> **Text excerpt**:
┌──
My motto: "A cat is no trade for integrity."
Political pressure is one of the greatest forces working against space exploration right now. Pressure from the top (Capitol Hill) is what caused the faster-better-cheaper fiasco. Ever hear of the expression "too many cooks"? What we should really be doing as a republic is telling our elected officials that we want to do X (say establish a Mars base, or not get killed by an asteroid), and we're willing to pay Y dollars per year. Then stay the fsck out of NASAs way and let the engineers do their job.
Right now it's like we told a chef we want baked salmon risotto, then halfway through cooking we come in and say "Oh, can you make that into chicken fried-rice, and we're not paying for it."
-Ryan C.-Ryan C.
What a shame that this new NASA bigwig is robbing the bank. Exploration and scientific research are extremely important in both the scientific findings and the future frontiers we settle as a civilization.
It wasn't cheap for Columbus to find a path to the Indies or for the mission to be successful at all. But yet it was done. And even in his failure to find the East; Columbus paved the way for future generations.
It wasn't cheap to get a rocket into space for the first time, yet the scientific and real world developments that came out of it have far surpassed the cost. It will be the same for the ISS.
I'm afraid we will have to turn to private business to pave the way into space for us. The group that wants to mine the moon for H-3 is a good start.
It bothers me when people try to reinvent the wheel. Look at this.
I never figured out why the Skylab was allowed to fall. And why the second module was allowed to scunge away in a museum. By now, I guess the thing is not spaceworthy anymore, what a waste.
With regard to our "short-sightedness" regarding space in general & meteor strikes in specific:
Suppose we were to find out & verify, ala Armageddon, that meteor X, about the diameter of Texas, composed of a mixture of metal ore, rock, and ice as most meteors are, is hurtling toward us to destroy earth & humanity. What those politicians you refer to as short-sighted realize that you may not is that there's not a damn thing we can do about it. There is no ICBM collection, no space shuttle that can do jack shit for us no matter what story Jerry Bruckheimer likes to tell. There's also no form of technology we even have an inkling of that can deflect a meteor large enough to do serious damage to our planet. You can do the calculations yourself, but there aren't enough nuclear weapons on the planet to put a dent in a rock that big. We'd all have to face the fact that we're fucked and everything wasn't meant to last.
For fuck's sake, if there's any situation it's not the US government's job to handle, that's it. It's bend-over-&-kiss-your-ass-goodbye time, because almost all of us would die and the state of the US budget would instantly cease to be a concern for any survivors.
The only tool you've got against psychosis is experience.
I think that if you have a vote 'go to mars by 2030 or reduce NASA budget to $0' then people would vote for mars. Alot of people would like to see something 'kool' being done, but as it is now NASA isn't doing anything 'visable' enough for people to want to fund it.
"Never, never suspect the dreams within the dreams of dreaming children." ~The Amazon Quartet
(* NASA was formed to one up the Russians, not to do scientific research. *)
This is actually a good thing, perhaps.
It has been suggested that battling it out with space accomplishments reduced the chances of physical conflict on the ground by focusing aggression and ego toward the space-race instead.
└──
Copy word for word the part of the space funding discussion that starts at "The only tool" and ends after "the space-race instead.".

> **Records shown**:
┌──
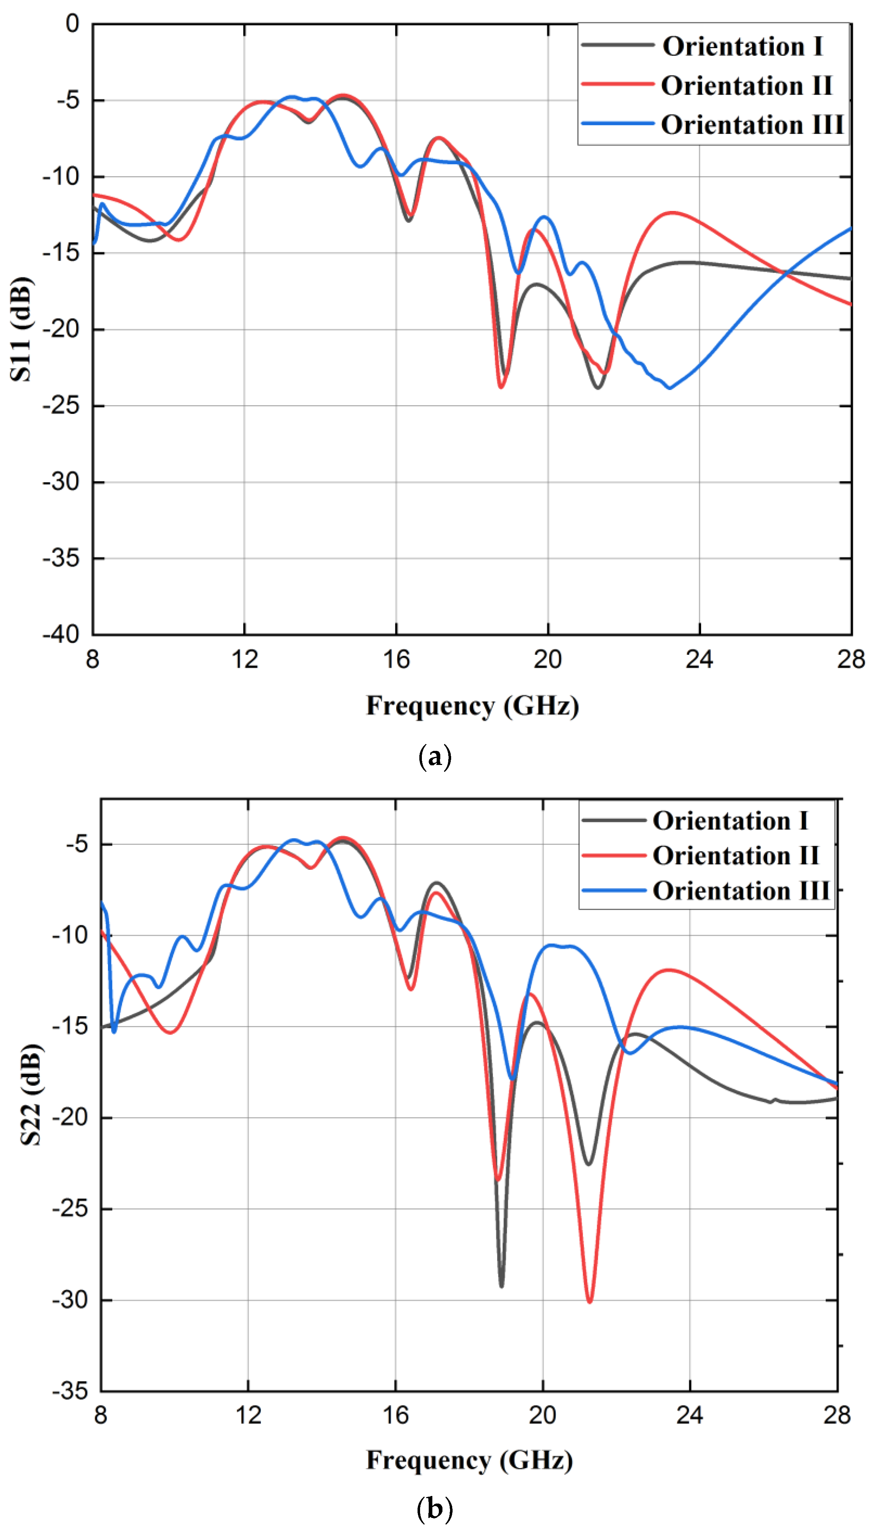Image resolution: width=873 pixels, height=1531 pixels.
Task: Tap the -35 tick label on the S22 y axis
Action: pyautogui.click(x=70, y=1391)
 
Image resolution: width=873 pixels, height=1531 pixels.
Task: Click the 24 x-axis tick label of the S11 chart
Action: pyautogui.click(x=699, y=659)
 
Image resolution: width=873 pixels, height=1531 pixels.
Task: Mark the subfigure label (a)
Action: pyautogui.click(x=435, y=757)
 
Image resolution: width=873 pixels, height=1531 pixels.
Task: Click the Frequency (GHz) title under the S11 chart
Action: pyautogui.click(x=472, y=706)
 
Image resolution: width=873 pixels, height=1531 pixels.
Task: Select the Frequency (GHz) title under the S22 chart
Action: pyautogui.click(x=470, y=1460)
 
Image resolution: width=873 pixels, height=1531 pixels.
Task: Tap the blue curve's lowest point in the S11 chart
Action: pyautogui.click(x=670, y=388)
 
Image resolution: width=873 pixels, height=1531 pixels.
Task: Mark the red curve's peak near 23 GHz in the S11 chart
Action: pyautogui.click(x=673, y=213)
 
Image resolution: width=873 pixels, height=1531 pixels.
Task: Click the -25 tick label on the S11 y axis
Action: pyautogui.click(x=61, y=406)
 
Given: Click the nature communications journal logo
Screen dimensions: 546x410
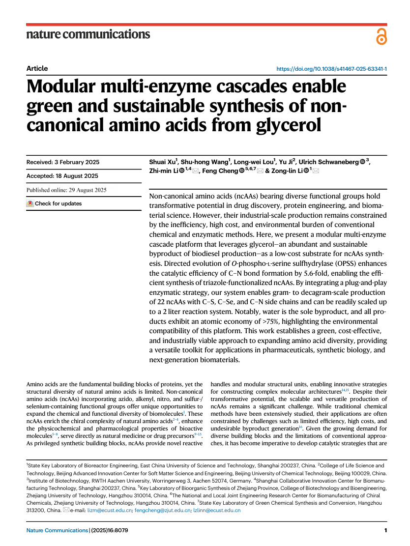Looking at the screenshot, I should pyautogui.click(x=88, y=34).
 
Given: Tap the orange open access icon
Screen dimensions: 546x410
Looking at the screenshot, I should pyautogui.click(x=381, y=36).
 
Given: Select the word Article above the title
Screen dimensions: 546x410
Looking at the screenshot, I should pyautogui.click(x=37, y=68).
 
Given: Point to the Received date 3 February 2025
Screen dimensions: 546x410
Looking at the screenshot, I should pyautogui.click(x=62, y=162).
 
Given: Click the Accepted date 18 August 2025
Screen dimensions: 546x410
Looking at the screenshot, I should pyautogui.click(x=62, y=176).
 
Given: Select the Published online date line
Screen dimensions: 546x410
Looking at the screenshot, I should pyautogui.click(x=66, y=190).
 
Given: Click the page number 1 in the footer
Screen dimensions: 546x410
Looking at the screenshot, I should pyautogui.click(x=385, y=530).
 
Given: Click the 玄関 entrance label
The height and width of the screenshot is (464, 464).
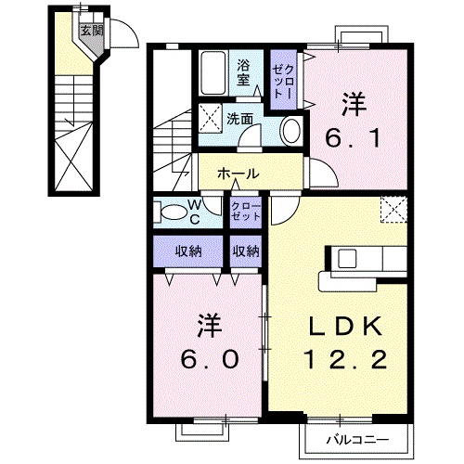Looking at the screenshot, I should coord(90,31).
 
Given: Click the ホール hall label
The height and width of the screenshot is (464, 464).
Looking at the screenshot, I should coord(238,174).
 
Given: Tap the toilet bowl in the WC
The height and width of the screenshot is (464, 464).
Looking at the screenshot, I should coord(173,213).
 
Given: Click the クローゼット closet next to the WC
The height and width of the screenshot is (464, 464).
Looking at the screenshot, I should coord(245,210).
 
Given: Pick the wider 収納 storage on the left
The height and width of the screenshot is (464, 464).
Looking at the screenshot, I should coord(188,251).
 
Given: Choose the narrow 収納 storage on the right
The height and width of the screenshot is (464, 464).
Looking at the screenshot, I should coord(245,251).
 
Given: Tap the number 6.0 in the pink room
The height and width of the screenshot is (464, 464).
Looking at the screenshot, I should coord(210,343).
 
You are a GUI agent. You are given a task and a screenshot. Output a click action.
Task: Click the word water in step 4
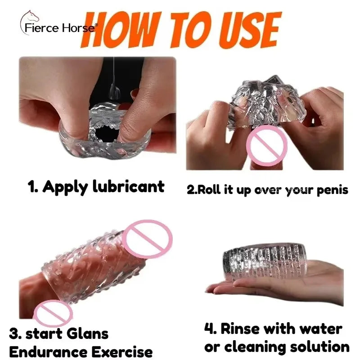pyautogui.click(x=320, y=329)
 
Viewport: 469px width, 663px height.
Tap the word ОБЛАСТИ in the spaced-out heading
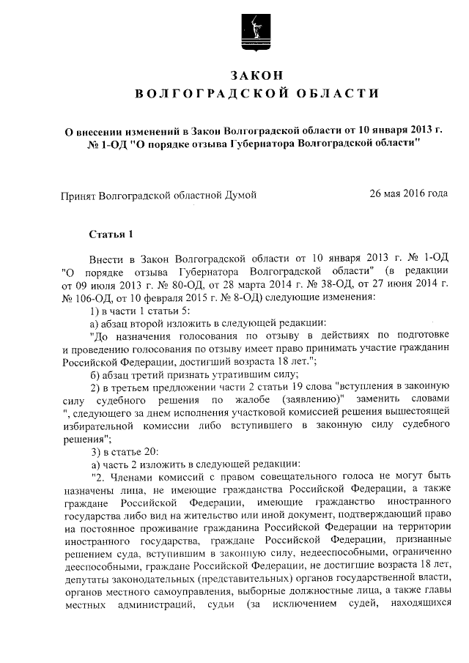pos(335,94)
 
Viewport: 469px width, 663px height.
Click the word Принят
pos(76,196)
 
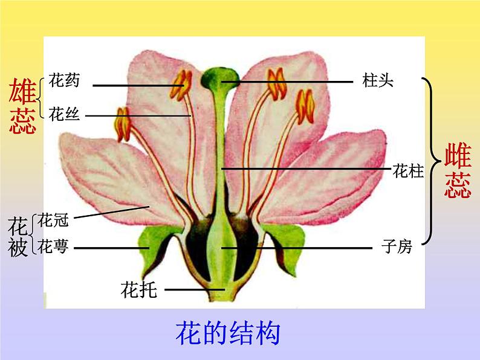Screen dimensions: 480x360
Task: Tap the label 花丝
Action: (64, 114)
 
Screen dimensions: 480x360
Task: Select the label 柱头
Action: (378, 80)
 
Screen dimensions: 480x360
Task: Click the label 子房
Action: (397, 246)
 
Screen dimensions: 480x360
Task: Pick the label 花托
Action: (139, 290)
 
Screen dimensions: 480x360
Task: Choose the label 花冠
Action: (53, 221)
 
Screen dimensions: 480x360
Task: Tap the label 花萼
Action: (53, 246)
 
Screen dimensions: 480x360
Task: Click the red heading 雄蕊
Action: (22, 107)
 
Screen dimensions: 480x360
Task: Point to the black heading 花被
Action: (19, 237)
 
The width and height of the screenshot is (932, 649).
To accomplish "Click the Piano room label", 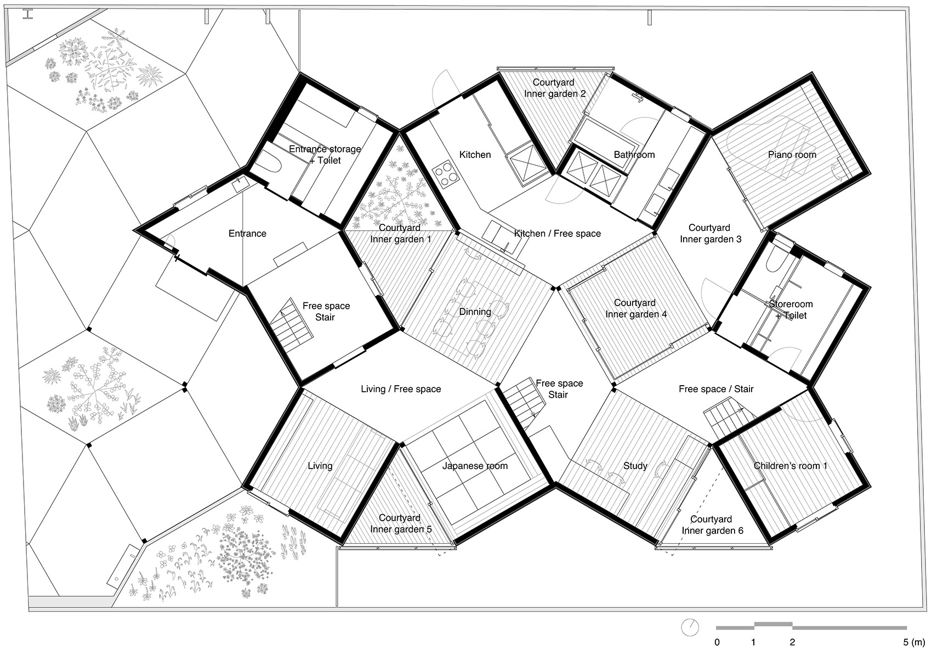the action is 792,155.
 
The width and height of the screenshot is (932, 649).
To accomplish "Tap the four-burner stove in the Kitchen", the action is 445,173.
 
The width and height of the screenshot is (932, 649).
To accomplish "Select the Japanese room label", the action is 475,466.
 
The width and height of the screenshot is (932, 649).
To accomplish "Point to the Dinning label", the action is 475,312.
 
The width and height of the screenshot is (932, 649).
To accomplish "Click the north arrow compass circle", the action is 690,627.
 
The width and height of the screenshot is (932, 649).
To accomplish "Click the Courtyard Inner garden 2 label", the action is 555,88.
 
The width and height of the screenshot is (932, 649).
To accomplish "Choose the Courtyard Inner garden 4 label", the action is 636,308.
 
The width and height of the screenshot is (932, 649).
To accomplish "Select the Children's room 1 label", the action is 790,466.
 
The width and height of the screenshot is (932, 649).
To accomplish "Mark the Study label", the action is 635,466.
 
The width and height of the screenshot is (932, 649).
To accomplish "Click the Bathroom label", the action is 634,155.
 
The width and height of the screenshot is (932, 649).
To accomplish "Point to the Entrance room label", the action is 247,234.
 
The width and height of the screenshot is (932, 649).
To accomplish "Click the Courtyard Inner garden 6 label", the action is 712,525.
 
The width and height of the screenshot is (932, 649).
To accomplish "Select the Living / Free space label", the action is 401,389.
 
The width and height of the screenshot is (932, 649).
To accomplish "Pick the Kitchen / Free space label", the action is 558,234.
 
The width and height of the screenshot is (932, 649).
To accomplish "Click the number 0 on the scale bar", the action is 717,642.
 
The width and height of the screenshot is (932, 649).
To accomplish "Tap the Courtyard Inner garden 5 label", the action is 401,523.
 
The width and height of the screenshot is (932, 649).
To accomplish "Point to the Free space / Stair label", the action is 716,389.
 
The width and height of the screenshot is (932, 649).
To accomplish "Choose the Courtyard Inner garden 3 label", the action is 711,234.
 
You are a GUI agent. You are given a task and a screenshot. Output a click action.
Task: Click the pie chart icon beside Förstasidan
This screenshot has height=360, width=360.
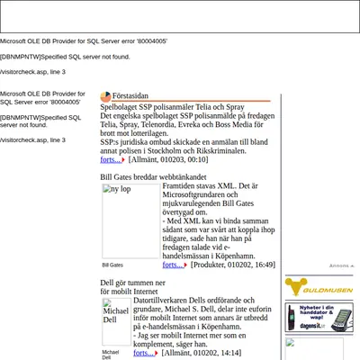[105, 97]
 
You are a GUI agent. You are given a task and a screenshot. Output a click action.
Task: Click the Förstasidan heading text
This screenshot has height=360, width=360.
[130, 96]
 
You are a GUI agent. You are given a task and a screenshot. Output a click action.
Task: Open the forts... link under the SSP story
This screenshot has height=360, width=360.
[111, 159]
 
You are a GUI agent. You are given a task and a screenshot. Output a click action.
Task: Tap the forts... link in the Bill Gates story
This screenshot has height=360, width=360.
[173, 265]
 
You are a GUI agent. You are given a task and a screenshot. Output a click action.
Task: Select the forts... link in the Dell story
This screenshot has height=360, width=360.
[144, 353]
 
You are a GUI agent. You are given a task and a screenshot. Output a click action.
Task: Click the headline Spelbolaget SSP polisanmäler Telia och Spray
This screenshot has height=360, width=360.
[172, 107]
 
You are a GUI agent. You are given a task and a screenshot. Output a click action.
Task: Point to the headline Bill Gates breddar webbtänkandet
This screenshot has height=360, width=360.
[153, 177]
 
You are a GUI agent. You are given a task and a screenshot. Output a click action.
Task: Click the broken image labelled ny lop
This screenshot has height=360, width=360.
[131, 221]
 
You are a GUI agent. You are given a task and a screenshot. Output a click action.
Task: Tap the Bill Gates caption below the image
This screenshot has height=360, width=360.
[112, 266]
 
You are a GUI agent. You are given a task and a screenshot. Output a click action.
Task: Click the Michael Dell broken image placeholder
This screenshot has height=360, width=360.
[116, 321]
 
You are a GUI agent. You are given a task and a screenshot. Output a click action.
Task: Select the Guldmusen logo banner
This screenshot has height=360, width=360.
[319, 287]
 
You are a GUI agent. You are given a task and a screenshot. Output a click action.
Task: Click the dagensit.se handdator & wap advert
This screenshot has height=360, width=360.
[319, 318]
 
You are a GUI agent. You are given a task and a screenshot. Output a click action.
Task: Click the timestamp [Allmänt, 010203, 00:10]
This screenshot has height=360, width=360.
[168, 159]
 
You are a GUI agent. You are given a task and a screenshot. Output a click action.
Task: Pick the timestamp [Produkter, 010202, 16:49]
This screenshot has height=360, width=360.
[233, 265]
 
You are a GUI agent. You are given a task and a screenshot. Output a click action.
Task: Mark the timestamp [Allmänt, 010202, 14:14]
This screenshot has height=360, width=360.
[202, 353]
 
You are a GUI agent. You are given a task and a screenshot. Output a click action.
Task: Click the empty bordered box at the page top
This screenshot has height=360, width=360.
[180, 16]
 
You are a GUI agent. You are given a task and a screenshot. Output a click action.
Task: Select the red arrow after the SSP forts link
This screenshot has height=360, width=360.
[123, 160]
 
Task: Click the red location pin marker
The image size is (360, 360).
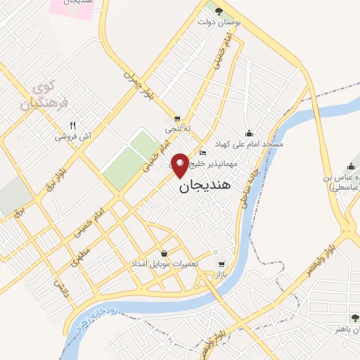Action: pyautogui.click(x=180, y=165)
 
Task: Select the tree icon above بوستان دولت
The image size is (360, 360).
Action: pyautogui.click(x=219, y=11)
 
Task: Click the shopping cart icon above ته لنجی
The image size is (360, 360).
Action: pyautogui.click(x=178, y=118)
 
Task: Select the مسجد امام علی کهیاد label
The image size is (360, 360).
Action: pyautogui.click(x=250, y=143)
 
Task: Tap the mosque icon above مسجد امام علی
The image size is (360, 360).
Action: pyautogui.click(x=248, y=132)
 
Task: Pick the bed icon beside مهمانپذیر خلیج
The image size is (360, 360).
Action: pyautogui.click(x=203, y=153)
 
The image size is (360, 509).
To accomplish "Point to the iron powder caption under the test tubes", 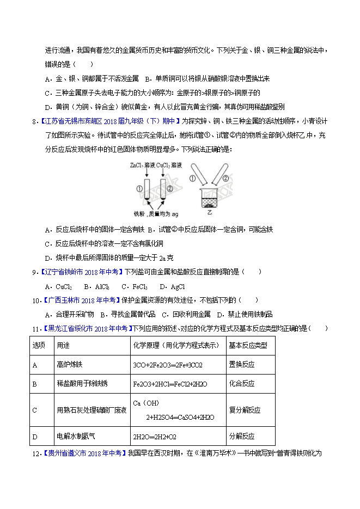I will coord(152,214).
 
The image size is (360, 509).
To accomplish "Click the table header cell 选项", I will coord(39,345).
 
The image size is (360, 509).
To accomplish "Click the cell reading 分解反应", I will coord(241,436).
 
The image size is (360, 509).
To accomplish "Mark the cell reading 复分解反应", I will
└──
> **Exercise response**:
The only tool you've got against psychosis is experience.
I think that if you have a vote 'go to mars by 2030 or reduce NASA budget to $0' then people would vote for mars. Alot of people would like to see something 'kool' being done, but as it is now NASA isn't doing anything 'visable' enough for people to want to fund it.
"Never, never suspect the dreams within the dreams of dreaming children." ~The Amazon Quartet
(* NASA was formed to one up the Russians, not to do scientific research. *)
This is actually a good thing, perhaps.
It has been suggested that battling it out with space accomplishments reduced the chances of physical conflict on the ground by focusing aggression and ego toward the space-race instead.